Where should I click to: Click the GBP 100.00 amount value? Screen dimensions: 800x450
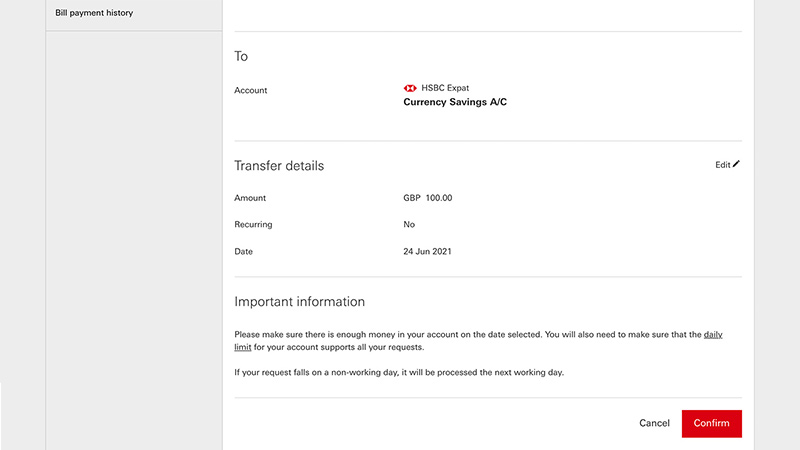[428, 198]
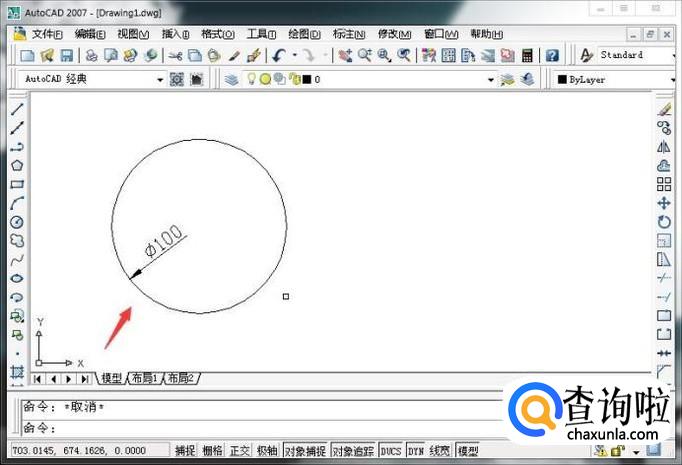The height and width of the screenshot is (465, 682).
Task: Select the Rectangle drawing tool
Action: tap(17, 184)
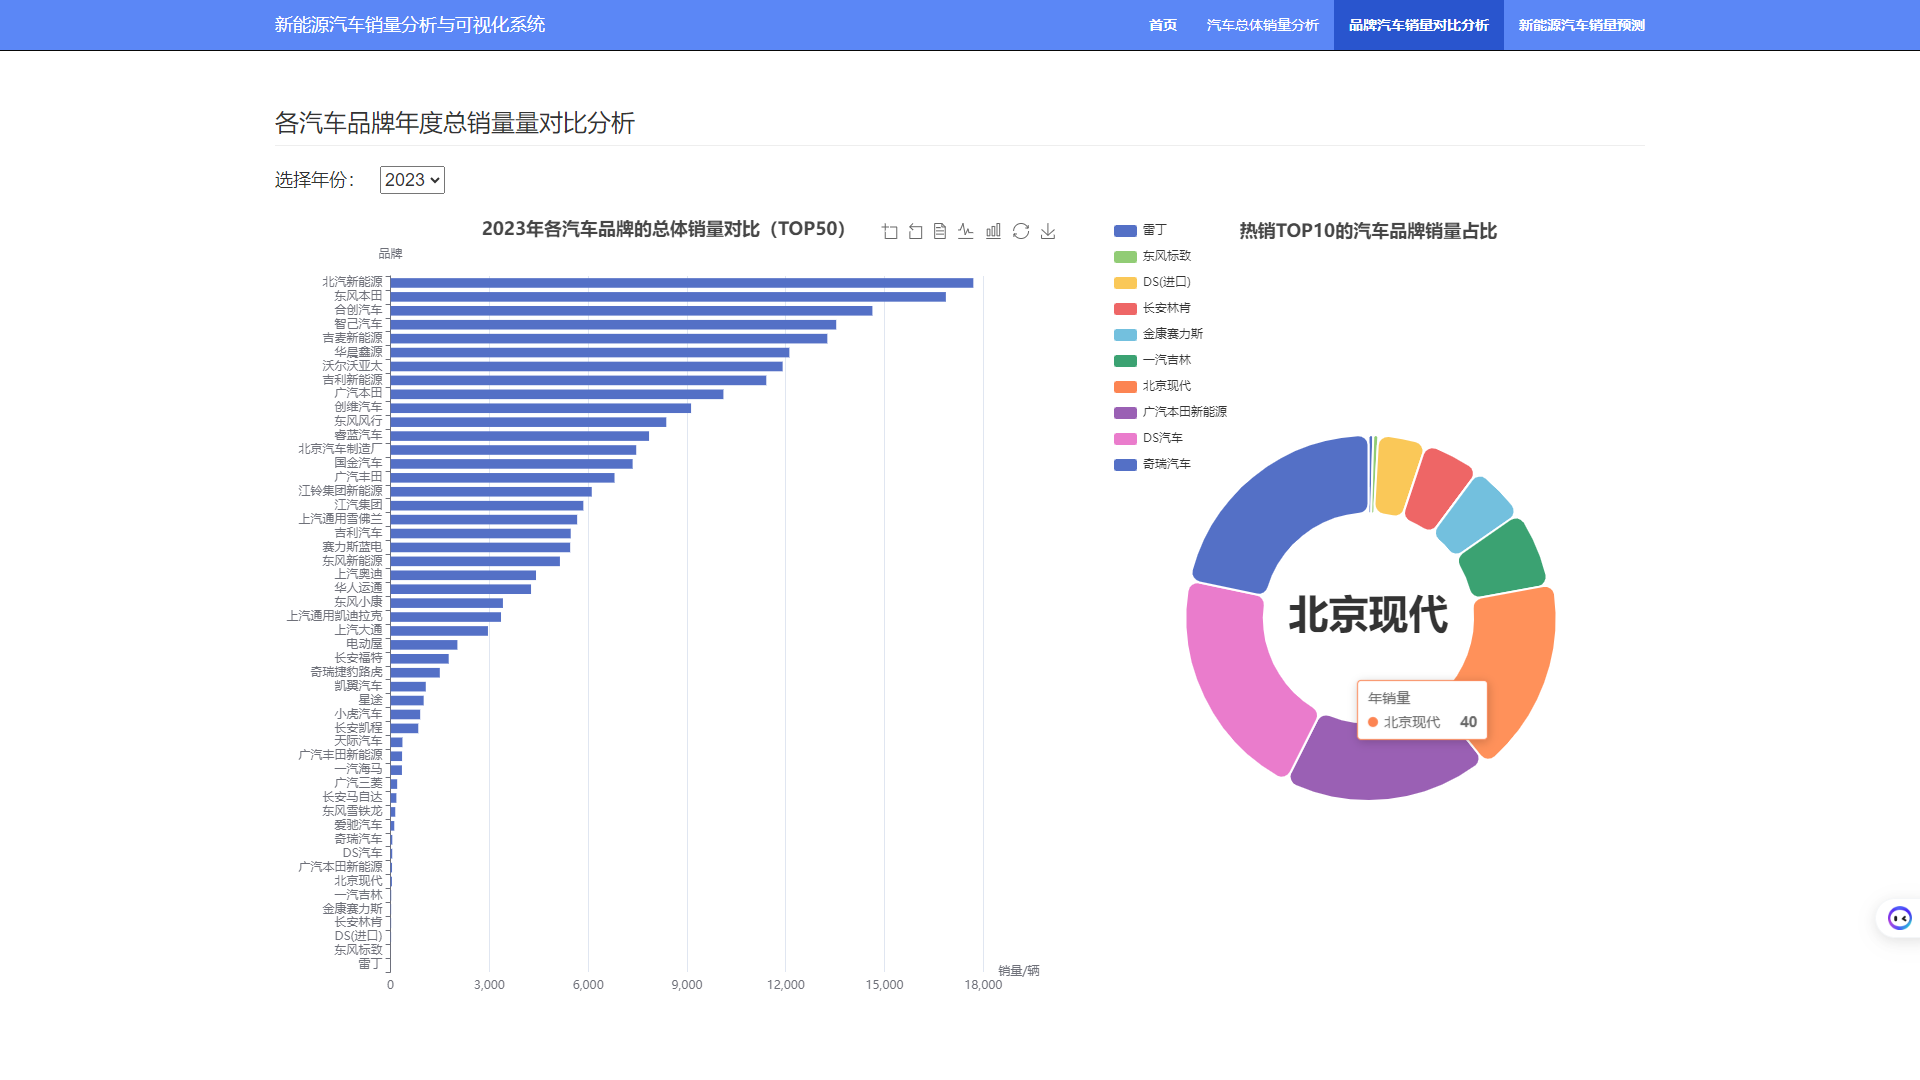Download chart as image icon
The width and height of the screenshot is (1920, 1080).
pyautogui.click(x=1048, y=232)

|---|

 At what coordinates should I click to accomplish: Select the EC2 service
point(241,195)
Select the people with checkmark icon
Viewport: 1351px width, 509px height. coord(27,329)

|---|

Stated task - Reproduce the data above from the line containing "Where should I" through the line containing "pyautogui.click(x=1048, y=232)", including both of those lines. Leave the pictures out of your answer.

Solution -
Where should I click to: Click the GBP 100.00 amount value? Screen dimensions: 800x450
[428, 198]
The height and width of the screenshot is (465, 682).
Task: Select the Rectangle drawing tool
Action: tap(17, 184)
Download chart as image icon
The width and height of the screenshot is (1920, 1080).
pyautogui.click(x=1048, y=232)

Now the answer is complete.